## Exercise aim
Copy the part of the text on the song "Touch, Peel and Stand" between "Days of the New singles" and "Billboard in 2021.", inclusive, substituting "issued" for every "released".

## Text extract

——

Single by Days of the New

from the album Days of the New
- B-side: "Independent Slaves"; "Got to Be You";
- Released: July 1997
- Length: 4:57
- Label: Outpost
- Songwriter: Travis Meeks
- Producer: Scott Litt

Days of the New singles chronology
|  | "Touch, Peel and Stand" (1997) | "The Down Town" (1998) |

Music video
- "Touch, Peel and Stand" on YouTube

= Touch, Peel and Stand =

"Touch, Peel and Stand" is a song by the American rock band Days of the New, released as the lead single from their self-titled debut album. It was released in July 1997 and reached number one on the US Billboard Mainstream Rock Tracks chart, retaining the spot for a then-record 16 weeks. The song also rose to number six on the Billboard Modern Rock Tracks chart, becoming their first top-10 hit on the chart. The song was named the "Greatest of All-Time Mainstream Rock Song" by Billboard in 2021.

"Touch, Peel and Stand" is known for its raw, acoustic feel and maintains considerable radio play to this day. Despite the fact that Travis Meeks writes the majority of the songs by Days of the New, and considers it his own personal project, he has praised Matt Taul's cymbal-heavy percussion in the song. In a 2008 interview, Meeks noted, "As far as I'm concerned, he owns the track."

The cover art of the "Touch, Peel and Stand" CD single borrows a photograph from the band's debut album liner notes. This depicts the Wrestling Superstars figure of George "The Animal" Steele. The rubber figure is heavily battered with both his head and left arm torn off.

——

## Information supplied
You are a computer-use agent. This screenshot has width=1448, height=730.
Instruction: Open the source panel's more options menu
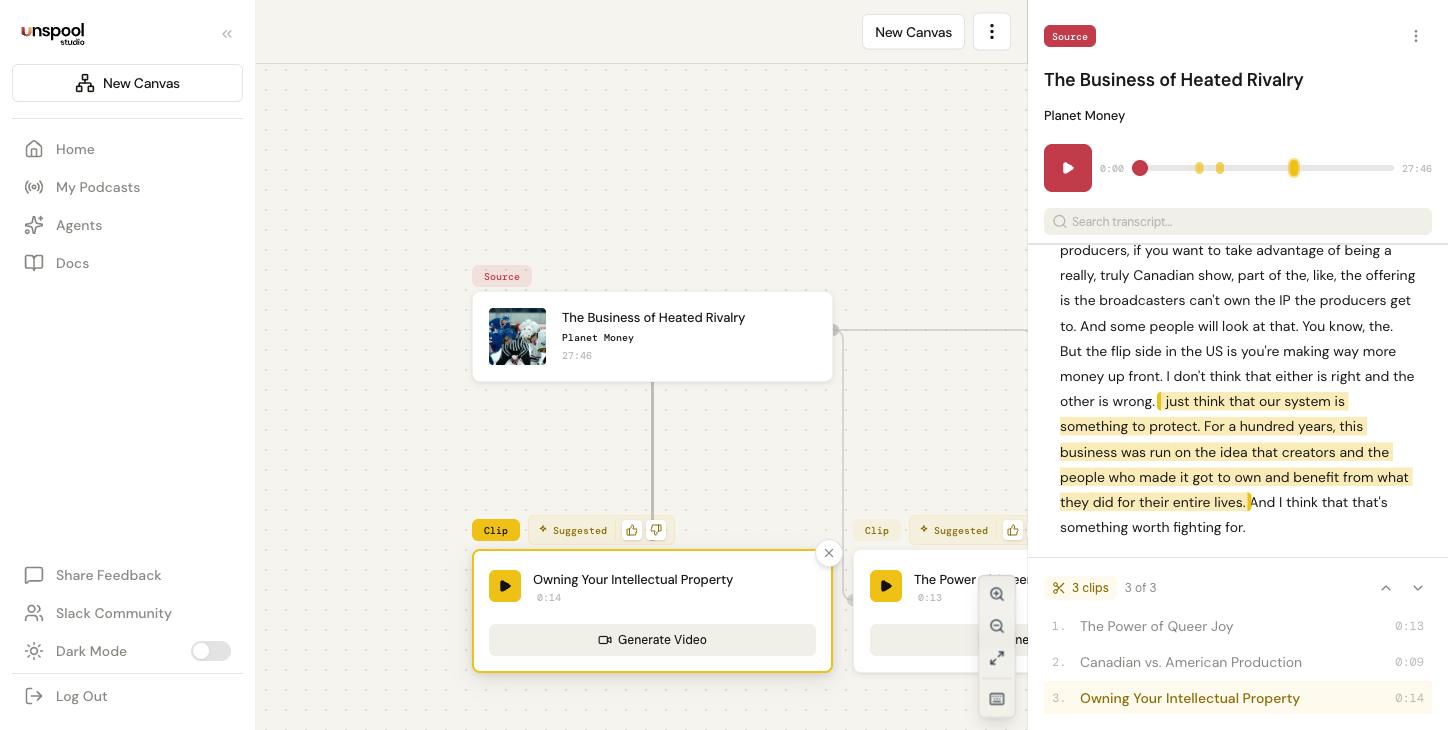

——

## Result of the task
Days of the New singles chronology
|  | "Touch, Peel and Stand" (1997) | "The Down Town" (1998) |

Music video
- "Touch, Peel and Stand" on YouTube

= Touch, Peel and Stand =

"Touch, Peel and Stand" is a song by the American rock band Days of the New, issued as the lead single from their self-titled debut album. It was issued in July 1997 and reached number one on the US Billboard Mainstream Rock Tracks chart, retaining the spot for a then-record 16 weeks. The song also rose to number six on the Billboard Modern Rock Tracks chart, becoming their first top-10 hit on the chart. The song was named the "Greatest of All-Time Mainstream Rock Song" by Billboard in 2021.